TASK TO CARRY OUT → Nothing before the line containing "Given: Open Podcastで聴く arrow button" should appear; please restate that line and every later line word for word through the end of the listing.

━━━━━━━━━━━━━━━━

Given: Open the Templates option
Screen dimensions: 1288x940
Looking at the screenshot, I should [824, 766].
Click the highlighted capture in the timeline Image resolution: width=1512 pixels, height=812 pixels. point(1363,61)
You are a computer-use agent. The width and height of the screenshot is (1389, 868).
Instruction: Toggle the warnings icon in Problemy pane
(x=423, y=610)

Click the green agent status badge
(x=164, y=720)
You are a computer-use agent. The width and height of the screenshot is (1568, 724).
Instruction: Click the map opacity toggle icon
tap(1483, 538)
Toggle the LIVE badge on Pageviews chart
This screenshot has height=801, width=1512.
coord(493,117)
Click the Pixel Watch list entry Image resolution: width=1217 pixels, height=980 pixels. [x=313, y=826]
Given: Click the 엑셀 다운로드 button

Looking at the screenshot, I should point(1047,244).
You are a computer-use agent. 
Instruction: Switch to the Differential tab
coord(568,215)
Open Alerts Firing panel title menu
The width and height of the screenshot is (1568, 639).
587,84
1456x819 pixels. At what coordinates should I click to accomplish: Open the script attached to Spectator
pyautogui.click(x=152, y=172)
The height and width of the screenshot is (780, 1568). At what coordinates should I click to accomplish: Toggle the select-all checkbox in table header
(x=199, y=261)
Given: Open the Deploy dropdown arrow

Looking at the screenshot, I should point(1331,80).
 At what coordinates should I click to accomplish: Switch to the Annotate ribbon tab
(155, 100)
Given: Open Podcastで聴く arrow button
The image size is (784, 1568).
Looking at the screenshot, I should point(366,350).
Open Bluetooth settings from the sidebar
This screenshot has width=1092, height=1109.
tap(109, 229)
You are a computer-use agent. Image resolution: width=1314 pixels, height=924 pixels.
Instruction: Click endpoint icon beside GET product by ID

━━━━━━━━━━━━━━━━

PROBLEM SOLUTION →
Given: Open Podcastで聴く arrow button
The image size is (784, 1568).
Looking at the screenshot, I should point(366,350).
Open Bluetooth settings from the sidebar
This screenshot has width=1092, height=1109.
tap(109, 229)
You are a computer-use agent. Image resolution: width=1314 pixels, height=924 pixels.
Instruction: Click endpoint icon beside GET product by ID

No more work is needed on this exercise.